Every record below must be set down again exactly as given.

### Available data ###

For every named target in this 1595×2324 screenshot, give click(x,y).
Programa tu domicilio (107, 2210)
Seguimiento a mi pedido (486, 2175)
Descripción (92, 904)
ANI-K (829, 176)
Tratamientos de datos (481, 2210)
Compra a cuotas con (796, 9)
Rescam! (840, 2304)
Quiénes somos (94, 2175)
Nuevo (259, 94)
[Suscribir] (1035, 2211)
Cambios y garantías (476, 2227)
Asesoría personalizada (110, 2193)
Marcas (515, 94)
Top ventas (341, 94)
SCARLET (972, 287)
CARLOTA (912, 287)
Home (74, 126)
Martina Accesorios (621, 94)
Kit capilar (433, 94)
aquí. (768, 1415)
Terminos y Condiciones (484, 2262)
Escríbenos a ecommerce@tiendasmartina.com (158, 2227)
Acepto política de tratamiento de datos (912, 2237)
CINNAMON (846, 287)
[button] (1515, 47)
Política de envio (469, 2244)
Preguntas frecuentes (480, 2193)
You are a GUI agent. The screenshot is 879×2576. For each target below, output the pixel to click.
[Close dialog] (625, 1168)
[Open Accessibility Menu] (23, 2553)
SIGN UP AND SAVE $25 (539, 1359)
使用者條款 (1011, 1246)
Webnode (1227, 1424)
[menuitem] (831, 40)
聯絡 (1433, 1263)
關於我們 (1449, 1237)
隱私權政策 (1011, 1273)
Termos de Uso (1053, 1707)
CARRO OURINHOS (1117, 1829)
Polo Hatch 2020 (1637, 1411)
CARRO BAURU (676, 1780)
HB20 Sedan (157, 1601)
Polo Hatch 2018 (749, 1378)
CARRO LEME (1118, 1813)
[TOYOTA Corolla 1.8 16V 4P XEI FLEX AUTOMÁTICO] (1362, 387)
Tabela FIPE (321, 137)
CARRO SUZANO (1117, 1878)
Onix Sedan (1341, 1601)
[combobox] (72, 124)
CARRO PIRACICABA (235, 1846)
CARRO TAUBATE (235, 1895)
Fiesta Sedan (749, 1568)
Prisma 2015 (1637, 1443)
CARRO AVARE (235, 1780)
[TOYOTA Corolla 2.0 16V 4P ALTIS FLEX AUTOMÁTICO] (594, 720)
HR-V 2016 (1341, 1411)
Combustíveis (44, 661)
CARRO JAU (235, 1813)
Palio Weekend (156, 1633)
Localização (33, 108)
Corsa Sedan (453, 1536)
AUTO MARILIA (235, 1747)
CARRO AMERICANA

###

Exercise response
For every named target in this 1595×2324 screenshot, give click(x,y).
Programa tu domicilio (107, 2210)
Seguimiento a mi pedido (486, 2175)
Descripción (92, 904)
ANI-K (829, 176)
Tratamientos de datos (481, 2210)
Compra a cuotas con (796, 9)
Rescam! (840, 2304)
Quiénes somos (94, 2175)
Nuevo (259, 94)
[Suscribir] (1035, 2211)
Cambios y garantías (476, 2227)
Asesoría personalizada (110, 2193)
Marcas (515, 94)
Top ventas (341, 94)
SCARLET (972, 287)
CARLOTA (912, 287)
Home (74, 126)
Martina Accesorios (621, 94)
Kit capilar (433, 94)
aquí. (768, 1415)
Terminos y Condiciones (484, 2262)
Escríbenos a ecommerce@tiendasmartina.com (158, 2227)
Acepto política de tratamiento de datos (912, 2237)
CINNAMON (846, 287)
[button] (1515, 47)
Política de envio (469, 2244)
Preguntas frecuentes (480, 2193)
You are a GUI agent. The screenshot is 879×2576. For each target below, output the pixel to click.
[Close dialog] (625, 1168)
[Open Accessibility Menu] (23, 2553)
SIGN UP AND SAVE $25 (539, 1359)
使用者條款 (1011, 1246)
Webnode (1227, 1424)
[menuitem] (831, 40)
聯絡 (1433, 1263)
關於我們 (1449, 1237)
隱私權政策 (1011, 1273)
Termos de Uso (1053, 1707)
CARRO OURINHOS (1117, 1829)
Polo Hatch 2020 (1637, 1411)
CARRO BAURU (676, 1780)
HB20 Sedan (157, 1601)
Polo Hatch 2018 (749, 1378)
CARRO LEME (1118, 1813)
[TOYOTA Corolla 1.8 16V 4P XEI FLEX AUTOMÁTICO] (1362, 387)
Tabela FIPE (321, 137)
CARRO SUZANO (1117, 1878)
Onix Sedan (1341, 1601)
[combobox] (72, 124)
CARRO PIRACICABA (235, 1846)
CARRO TAUBATE (235, 1895)
Fiesta Sedan (749, 1568)
Prisma 2015 (1637, 1443)
CARRO AVARE (235, 1780)
[TOYOTA Corolla 2.0 16V 4P ALTIS FLEX AUTOMÁTICO] (594, 720)
HR-V 2016 (1341, 1411)
Combustíveis (44, 661)
CARRO JAU (235, 1813)
Palio Weekend (156, 1633)
Localização (33, 108)
Corsa Sedan (453, 1536)
AUTO MARILIA (235, 1747)
CARRO AMERICANA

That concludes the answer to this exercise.